The whole time Annie was happy and content.  She was playing with me.  She was smiling.  She was cute.  She smiled at all the nurses and doctors as they walked by.  She giggled when someone played with her.  She was a perfect little angel.


The doctor examined her and agreed that yes, she was in pain.  But we couldn't figure out where because she didn't react at all when her leg was manipulated.  We got a set of x-rays** (on both legs because pediatric bones are so abnormal, you need a good leg and bad leg to compare). Dr. didn't see anything on the x-rays.  It is probably soft tissue and we got some Motrin and were told to just keep an eye on it.  Give Motrin every 6 hours and if things don't improve in a couple days to go see her pediatrician.  


OK.  So she's fine.  And I didn't get any dirty looks or lectures or anything when I explained how she fell.


We went home and went to bed.  She slept great (thanks to Motrin).  This morning she still can't put weight on her leg, but she is kicking it and moving it more.  So maybe she's improving.


Twenty minutes later, as I'm doing Audrey's hair, she whined that she wanted the white comb.  The white comb was on the other side of the room.  I told her to go get it and on her way over there she slipped and fell, smacking her face on the floor. She has been falling a lot lately. I know it's normal, but sheesh.  I think she's either going faster than her legs can really take her, or she's tripping over her feet because they're growing.  Or both.  I dunno. But I just can't take falling anymore.  She recovered quickly enough.  Mommy kissed her nose and she was all better.


Fast forward another 10 minutes.  I told her we needed to put her shoes on.  We went into her bedroom to grab her shoes and socks.  She got one look at her slippers and said she wanted to wear them instead.  I told her she had to wear shoes at Miss Gayl's and the slippers needed to stay home.  She screamed, "I don't wanna.  I don't like you." and ran off.  My heart just broke.  My poor little girl is emotionally and physically spent and couldn't contain it.  I caved and let her wear her slippers, but I put her shoes in the diaper bag.  


I wonder, if I am struggling this much at age 2 (not because of terrible twos at all), how am I going to survive another 18 years of this?  

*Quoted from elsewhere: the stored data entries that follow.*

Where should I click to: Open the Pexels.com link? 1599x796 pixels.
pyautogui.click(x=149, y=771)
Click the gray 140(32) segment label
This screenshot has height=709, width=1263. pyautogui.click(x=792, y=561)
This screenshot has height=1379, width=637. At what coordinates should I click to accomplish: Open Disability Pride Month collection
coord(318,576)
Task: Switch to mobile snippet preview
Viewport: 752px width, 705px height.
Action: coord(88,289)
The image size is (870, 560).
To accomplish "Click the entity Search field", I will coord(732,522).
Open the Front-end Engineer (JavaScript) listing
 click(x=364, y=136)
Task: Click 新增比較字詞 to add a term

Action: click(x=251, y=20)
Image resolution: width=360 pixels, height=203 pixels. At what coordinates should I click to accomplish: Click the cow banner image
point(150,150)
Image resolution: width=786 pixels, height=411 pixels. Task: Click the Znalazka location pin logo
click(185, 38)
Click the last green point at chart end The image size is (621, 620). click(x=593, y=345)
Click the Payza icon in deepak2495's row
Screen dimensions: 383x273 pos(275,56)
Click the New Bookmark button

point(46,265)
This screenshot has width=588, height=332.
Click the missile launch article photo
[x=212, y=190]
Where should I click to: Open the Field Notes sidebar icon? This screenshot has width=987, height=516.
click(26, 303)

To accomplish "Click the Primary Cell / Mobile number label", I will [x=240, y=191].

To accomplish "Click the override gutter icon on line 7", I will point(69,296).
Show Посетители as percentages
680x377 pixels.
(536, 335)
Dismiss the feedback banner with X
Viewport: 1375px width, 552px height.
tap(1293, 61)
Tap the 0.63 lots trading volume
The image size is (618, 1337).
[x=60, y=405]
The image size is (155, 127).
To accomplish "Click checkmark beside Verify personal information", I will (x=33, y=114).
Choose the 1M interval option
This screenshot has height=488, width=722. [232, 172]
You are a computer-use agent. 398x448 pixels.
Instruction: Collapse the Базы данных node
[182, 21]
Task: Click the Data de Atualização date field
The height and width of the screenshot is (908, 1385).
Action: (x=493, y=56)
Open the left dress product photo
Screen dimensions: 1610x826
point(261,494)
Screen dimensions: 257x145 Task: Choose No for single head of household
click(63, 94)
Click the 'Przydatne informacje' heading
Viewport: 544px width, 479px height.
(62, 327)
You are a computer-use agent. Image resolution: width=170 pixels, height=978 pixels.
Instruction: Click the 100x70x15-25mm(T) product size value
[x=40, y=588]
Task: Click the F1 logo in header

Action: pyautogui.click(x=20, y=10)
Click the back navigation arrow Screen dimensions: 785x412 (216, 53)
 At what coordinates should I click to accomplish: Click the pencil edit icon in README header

So yeah ... last night into this morning truly sucked.  There is no other word in my vocabulary that can describe it.  If you know of one, please share, because I can't think of one right now.


I pray that I'll get over my emotional low and be able to be a good mommy to Audrey and Annie.  And that Annie will get better.  And that we can go a day without a fall.  And that Josh and I can be the best parents we can be to our kids.  All 4 of them.


**I wish that there were 2 of us there last night because I would just love some pictures of Annie being x-rayed. It's one of those moments that is so innocent and sweet and heartbreaking, I could see come awesome photos coming out of it.  But with just me, I had to hold her down instead of take pictures.  

3 comments:

SymphonyLove said...

Dear Christine, this sounds like a typical day for me too. My daughter is almost 2. Always trips and falls. Have rolled off the bed at least 5 times. Fallen on her face with horrible scratches just before a wedding dinner we were attending. Thank goodness she's better with her balance now. I got her good tight shoes and she hardly falls now when we are out but she will trip over herself, over other people's feet etc etc at home. There's not a day that goes by when she doesn't trip or fall over. My family and I will laugh at her. She has learned not to cry now.

Blue Aunt Janet said...

Wretched. The Pits. Inconceivable. Monster Bad. The Mother of All Bad Days. Horrific.

Unknown said...

Thanks mom. Ever so helpful.

Perhaps I could rename this post, "Christine and the Terrible, Horrible, No Good, Very Bad Day."